*** INPUT RECORDS ***
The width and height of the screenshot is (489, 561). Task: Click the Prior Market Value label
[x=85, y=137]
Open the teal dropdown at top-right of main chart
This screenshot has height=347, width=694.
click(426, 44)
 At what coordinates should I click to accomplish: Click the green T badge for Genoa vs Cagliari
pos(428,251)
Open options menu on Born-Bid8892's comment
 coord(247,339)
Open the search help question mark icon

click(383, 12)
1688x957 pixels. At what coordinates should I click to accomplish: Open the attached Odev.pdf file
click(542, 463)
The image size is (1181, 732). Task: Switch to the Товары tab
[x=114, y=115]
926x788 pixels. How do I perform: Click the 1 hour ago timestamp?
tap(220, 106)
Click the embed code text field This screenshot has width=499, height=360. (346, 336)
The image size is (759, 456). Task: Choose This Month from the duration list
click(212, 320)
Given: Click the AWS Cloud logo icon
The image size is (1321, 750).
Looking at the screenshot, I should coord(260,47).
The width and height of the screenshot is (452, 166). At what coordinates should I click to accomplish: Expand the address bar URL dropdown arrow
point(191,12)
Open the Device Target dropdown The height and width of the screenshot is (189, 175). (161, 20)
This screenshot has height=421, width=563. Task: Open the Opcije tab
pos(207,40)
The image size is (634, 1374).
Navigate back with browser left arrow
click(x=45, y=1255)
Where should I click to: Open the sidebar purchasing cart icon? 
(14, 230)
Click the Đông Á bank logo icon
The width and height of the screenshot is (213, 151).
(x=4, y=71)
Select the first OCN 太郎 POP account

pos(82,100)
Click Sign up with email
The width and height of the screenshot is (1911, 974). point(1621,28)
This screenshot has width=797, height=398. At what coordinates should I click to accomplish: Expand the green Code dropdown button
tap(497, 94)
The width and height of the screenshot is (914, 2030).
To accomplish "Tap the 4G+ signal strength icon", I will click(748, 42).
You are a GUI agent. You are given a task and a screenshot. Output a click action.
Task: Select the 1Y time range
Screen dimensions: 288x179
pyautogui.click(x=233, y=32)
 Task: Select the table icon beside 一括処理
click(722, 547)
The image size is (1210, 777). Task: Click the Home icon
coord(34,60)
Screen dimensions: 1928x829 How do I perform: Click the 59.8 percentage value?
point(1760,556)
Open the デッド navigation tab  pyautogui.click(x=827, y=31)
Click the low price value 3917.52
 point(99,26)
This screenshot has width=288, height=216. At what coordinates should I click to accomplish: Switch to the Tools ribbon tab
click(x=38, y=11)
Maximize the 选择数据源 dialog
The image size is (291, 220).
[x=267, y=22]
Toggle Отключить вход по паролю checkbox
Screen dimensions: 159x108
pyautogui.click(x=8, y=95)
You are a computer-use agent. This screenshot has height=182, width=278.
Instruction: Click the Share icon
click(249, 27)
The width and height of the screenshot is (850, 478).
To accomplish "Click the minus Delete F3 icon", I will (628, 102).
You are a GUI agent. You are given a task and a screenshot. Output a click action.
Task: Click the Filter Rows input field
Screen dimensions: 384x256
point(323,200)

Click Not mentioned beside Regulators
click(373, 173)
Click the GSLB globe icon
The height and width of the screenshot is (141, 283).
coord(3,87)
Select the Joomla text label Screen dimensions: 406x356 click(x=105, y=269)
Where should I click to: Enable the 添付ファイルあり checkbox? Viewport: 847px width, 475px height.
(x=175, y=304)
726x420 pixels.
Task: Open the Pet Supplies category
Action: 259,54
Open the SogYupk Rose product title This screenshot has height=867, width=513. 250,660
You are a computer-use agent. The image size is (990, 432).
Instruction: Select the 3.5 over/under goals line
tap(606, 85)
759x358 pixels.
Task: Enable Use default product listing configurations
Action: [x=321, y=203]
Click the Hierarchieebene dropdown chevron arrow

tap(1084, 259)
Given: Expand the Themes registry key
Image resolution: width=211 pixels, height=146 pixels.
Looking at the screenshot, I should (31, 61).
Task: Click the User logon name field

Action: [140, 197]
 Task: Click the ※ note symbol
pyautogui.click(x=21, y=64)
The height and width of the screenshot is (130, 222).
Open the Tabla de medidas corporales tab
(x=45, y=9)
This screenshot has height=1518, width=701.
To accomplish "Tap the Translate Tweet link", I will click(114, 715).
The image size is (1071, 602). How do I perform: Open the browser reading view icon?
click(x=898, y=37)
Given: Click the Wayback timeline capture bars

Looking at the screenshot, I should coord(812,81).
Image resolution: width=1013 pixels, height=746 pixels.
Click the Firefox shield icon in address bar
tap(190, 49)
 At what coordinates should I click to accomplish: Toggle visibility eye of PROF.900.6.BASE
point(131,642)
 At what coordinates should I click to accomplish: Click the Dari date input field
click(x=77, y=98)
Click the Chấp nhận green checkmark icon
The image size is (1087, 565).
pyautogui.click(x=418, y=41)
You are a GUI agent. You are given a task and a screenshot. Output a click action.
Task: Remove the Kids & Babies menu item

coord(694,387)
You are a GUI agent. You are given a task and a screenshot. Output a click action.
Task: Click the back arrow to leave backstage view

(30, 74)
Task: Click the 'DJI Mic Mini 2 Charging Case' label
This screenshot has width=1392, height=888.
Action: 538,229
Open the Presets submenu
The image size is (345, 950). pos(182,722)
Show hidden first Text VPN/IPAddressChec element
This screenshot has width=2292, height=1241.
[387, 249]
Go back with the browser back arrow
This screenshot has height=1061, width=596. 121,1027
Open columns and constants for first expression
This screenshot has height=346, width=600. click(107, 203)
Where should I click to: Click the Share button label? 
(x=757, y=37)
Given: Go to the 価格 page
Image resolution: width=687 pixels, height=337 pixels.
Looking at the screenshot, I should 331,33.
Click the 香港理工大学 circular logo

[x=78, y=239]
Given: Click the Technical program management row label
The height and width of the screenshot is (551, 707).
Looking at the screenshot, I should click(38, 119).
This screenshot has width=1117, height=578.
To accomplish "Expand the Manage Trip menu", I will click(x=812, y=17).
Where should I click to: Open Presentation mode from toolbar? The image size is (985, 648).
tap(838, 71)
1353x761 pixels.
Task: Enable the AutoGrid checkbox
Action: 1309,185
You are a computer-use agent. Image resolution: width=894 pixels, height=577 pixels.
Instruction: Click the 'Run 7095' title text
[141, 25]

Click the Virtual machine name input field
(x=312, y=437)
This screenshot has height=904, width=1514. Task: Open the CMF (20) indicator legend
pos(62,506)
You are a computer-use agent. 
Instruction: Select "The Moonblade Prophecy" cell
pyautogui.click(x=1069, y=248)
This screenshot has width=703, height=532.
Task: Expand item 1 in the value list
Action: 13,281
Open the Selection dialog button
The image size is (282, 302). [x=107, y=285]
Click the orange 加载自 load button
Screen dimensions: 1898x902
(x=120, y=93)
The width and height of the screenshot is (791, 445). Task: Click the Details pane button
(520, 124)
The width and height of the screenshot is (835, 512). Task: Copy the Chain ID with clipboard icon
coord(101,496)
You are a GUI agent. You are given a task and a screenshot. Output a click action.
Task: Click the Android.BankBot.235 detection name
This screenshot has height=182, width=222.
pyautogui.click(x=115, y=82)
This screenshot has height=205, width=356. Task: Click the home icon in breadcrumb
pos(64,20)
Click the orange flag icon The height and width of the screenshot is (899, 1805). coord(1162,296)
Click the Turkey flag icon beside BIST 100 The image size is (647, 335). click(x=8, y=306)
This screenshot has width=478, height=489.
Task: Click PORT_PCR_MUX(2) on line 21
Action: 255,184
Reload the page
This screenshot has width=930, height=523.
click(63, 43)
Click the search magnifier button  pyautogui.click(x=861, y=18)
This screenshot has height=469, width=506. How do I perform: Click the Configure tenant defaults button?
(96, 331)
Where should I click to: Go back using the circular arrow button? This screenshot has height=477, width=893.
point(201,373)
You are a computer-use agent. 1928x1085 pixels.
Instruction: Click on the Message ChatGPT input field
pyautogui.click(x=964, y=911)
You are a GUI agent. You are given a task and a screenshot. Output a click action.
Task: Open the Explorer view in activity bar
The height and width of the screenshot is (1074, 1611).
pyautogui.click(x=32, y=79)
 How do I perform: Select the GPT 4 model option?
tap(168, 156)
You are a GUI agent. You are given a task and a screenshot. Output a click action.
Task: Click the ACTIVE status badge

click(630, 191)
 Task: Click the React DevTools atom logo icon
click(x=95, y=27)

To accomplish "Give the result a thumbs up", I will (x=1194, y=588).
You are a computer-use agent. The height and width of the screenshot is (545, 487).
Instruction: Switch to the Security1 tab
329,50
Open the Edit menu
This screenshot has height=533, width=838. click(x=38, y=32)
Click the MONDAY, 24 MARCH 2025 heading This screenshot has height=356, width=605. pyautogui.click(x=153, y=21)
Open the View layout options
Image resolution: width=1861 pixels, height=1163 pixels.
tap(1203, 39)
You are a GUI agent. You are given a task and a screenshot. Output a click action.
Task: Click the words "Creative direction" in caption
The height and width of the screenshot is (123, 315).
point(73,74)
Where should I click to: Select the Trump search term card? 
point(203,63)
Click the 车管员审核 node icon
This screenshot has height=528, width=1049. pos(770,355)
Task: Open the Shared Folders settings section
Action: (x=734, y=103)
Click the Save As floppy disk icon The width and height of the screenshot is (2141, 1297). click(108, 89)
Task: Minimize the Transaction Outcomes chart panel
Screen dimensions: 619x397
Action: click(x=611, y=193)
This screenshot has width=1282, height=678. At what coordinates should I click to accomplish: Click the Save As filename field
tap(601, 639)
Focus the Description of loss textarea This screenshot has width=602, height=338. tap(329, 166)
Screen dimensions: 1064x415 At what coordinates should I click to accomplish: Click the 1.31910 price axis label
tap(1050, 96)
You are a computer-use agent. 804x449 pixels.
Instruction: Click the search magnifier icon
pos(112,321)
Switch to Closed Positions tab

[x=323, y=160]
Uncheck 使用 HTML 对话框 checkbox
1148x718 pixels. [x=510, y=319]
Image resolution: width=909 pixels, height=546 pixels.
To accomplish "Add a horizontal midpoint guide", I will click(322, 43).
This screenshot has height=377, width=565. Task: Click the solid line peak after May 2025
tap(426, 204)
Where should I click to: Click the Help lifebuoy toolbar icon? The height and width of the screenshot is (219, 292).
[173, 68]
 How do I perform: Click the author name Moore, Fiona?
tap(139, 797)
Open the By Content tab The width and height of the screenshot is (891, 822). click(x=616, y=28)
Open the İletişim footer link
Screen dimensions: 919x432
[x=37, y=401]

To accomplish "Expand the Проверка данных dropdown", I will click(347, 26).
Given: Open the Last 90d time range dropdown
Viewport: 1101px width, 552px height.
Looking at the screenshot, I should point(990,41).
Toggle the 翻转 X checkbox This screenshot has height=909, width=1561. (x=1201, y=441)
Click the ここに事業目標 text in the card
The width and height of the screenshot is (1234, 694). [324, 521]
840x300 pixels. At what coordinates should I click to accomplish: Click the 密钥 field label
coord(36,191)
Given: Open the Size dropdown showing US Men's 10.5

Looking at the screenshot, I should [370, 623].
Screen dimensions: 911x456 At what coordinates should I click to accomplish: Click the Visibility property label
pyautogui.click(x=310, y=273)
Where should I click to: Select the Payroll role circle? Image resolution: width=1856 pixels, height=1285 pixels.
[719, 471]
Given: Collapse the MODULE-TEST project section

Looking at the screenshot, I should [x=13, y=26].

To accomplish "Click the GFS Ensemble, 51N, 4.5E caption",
***
Show each line of the material above that contains the word "green", copying every such line in full.

* _EXPECTED ANSWER_:
 At what coordinates should I click to accomplish: Click the green T badge for Genoa vs Cagliari
This screenshot has width=797, height=398. At what coordinates should I click to accomplish: Expand the green Code dropdown button
Click the Chấp nhận green checkmark icon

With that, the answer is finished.